Chapter | Contents |
1) Introduction | What's the problem you're trying to solve? Argue why your work has a surprising, unexpected result or solves a problem that nobody has solved before or can be proven to work substantially better than any other solution anyone has tried or raises some questions that nobody has thought about before. |
2) Extended Example | Give an example of your system and how it works. |
3) Theory & Rationale | Why are you doing what you're doing? Concisely but comprehensively, what is the prior work that your work is based upon or that your work supercedes? You are justifying your decisions based on prior work and arguing why your approach is needed, but you are not providing a full literature review. Look in the background sections of published papers to see how this compare and contrasting is typically achieved.
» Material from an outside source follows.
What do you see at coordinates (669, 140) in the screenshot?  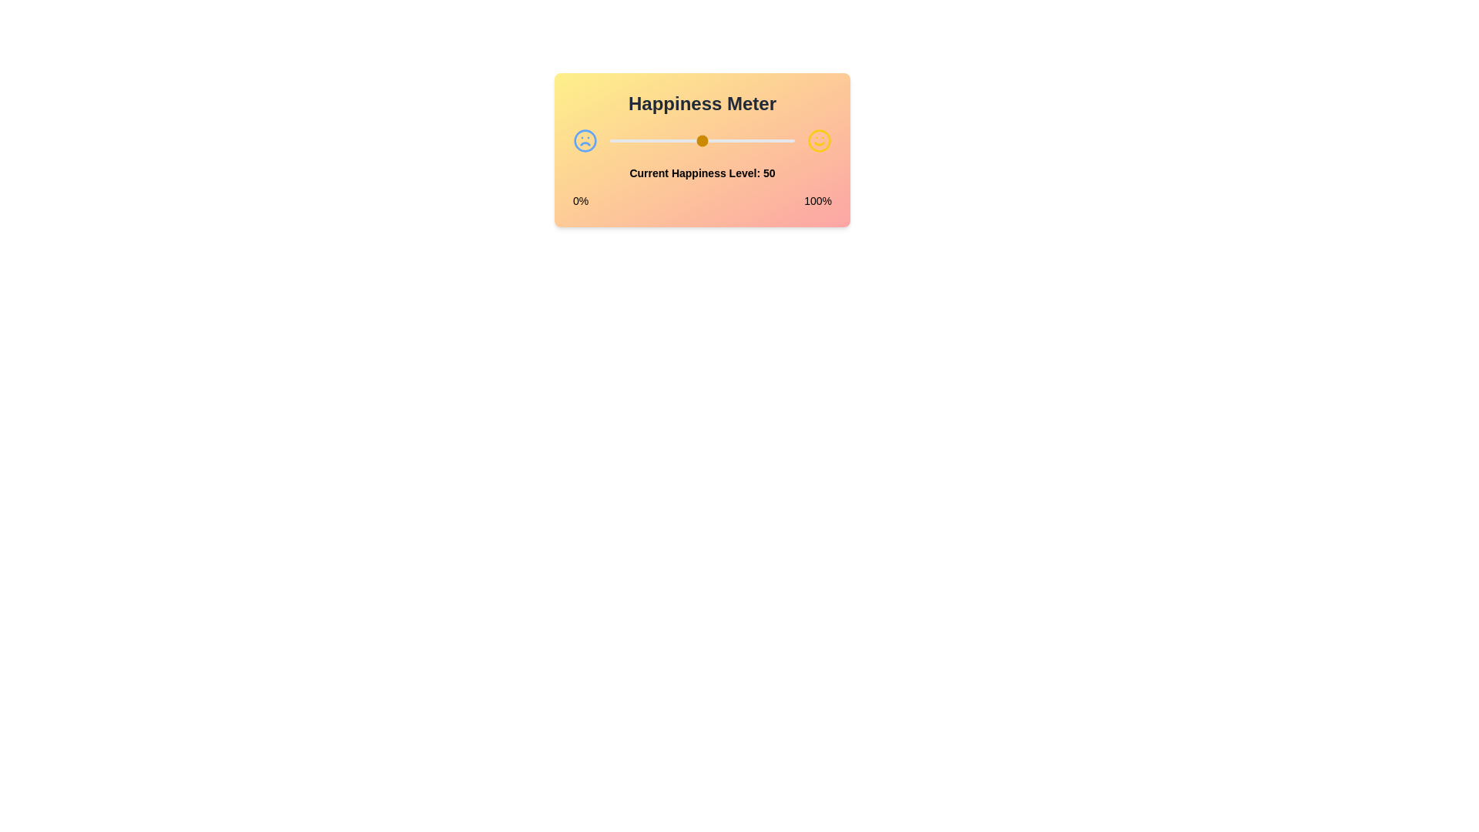 I see `the happiness level to 32 by dragging the slider` at bounding box center [669, 140].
You are connecting your work to the work of others and setting up your discussion of design decisions in the next section. That said, all the important prior work should be references. You just don't need a summary of each work. Only what makes it relevant. |
4) Design & implementation | How was what you built built and why? What have you improved upon as described in Chapter 3? I |
5) Evaluation | How well does your system actually work with respect to solving the problem you lay out in Chapter 1? Explain this, being extremely carefully in how you document the experiments you have performed. How do you know that what you have created actually works? Analyze the problems that you encountered: both those you solved and those you didn't. |
6) Conclusion | Summarize your main arguments and how you have supported your hypotheses. What would you do differently if you were going to take another pass at this problem. You do not need an extensive section on pie-in-the-sky future work. |
In addition, I would suggest that for a MEng/SM thesis these chapters, in total, should be approximately the length of a long conference paper submission. Extra implementation detail should be included in an extensive set of appendices.